The BEAM was designed for ten thousand concurrent telephone switches. One thousand concurrent simulations is a rounding error.
The One-Line Change
results = Sim.Experiment.replicate(fn seed ->
{:ok, r} = MyModel.run(seed: seed, stop_time: 200_000.0)
r.stats[:machine].mean_wait
end, 1000)
Parallel by default. Task.async_stream with
max_concurrency: System.schedulers_online(). No
configuration. No thread pool. No MPI. Every sim_ex user with a
multi-core machine gets 30x over SimPy without changing a line of
model code.
What SimPy Still Wins
Fifteen thousand GitHub stars. Hundreds of tutorials. A coroutine syntax that feels natural to anyone who has written Python. An ecosystem of monitoring tools, logging hooks, and integration libraries built over fifteen years by a community that dwarfs ours by three orders of magnitude.
These are real advantages. They are the advantages of incumbency. Speed is not among them — not at the analysis scale that matters.
What sim_ex Wins Beyond Speed
The DSL is the differentiator. Not the 2x per-rep. Not the 30x
parallel.

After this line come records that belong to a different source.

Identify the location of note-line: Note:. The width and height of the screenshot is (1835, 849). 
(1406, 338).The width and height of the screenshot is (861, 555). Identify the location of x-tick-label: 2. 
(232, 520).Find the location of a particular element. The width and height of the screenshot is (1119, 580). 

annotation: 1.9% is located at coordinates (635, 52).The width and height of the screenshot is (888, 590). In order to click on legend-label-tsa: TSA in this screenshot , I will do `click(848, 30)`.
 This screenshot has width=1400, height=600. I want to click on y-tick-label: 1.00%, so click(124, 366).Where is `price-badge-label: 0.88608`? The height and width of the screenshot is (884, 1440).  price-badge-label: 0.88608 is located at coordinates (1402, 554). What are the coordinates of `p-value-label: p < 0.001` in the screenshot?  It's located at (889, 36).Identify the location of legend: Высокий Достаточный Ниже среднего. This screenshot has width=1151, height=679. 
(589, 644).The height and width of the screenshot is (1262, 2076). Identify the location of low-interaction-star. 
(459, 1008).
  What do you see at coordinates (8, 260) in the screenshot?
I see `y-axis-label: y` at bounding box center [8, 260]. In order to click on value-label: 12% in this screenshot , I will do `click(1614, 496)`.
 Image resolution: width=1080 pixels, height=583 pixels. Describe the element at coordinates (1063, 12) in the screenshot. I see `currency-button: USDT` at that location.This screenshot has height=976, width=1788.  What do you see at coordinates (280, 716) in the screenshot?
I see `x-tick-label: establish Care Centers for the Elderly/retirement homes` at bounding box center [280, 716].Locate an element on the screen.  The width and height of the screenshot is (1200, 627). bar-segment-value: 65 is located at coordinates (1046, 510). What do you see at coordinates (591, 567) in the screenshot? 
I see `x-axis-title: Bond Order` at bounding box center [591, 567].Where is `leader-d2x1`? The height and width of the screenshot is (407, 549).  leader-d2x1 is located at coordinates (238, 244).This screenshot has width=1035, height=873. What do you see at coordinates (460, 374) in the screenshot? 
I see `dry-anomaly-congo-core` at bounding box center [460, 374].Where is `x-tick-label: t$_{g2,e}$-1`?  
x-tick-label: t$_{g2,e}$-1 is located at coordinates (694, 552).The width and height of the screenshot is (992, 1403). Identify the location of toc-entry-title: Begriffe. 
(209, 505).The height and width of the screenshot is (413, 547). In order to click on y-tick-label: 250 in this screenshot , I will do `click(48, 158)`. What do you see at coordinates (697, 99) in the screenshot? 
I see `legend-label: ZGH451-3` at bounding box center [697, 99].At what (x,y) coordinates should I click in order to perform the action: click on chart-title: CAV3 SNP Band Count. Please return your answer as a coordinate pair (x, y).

The fact that a manufacturing engineer can read
seize :machine / hold exponential(8.0) / release :machine
and know what it means without being told.
The Bayesian integration is the moat. SimPy has no equivalent of “run 1,000 replications with posterior-sampled parameters from eXMC.” It has no particle filter for streaming calibration. It has no BART for sensitivity analysis. It is a simulation framework. sim_ex is a simulation framework that connects to an inference ecosystem. The speed makes that connection practical. The connection makes the speed valuable.
The Numbers That Matter
| What you care about | SimPy | sim_ex |
|---|---|---|
| One simulation run | Fine | Fine (2-3x faster) |
| 1,000 replications for UQ | 6.3 seconds | 207 milliseconds |
| Can a process engineer read it? | No | Yes |
| Does it learn from data? | No | Yes (eXMC + smc_ex) |
| Does it use all your cores? | No (GIL) | Yes (88 schedulers) |
The single-run speedup is nice. The parallel speedup changes what’s possible. The DSL changes who can use it. The Bayesian integration changes what it means.
Full results and reproduction scripts at github.com/borodark/sim_ex/benchmark/simpy_race. Same models. Same parameters. Sequential and parallel. Fair fight. Load average reported with every measurement.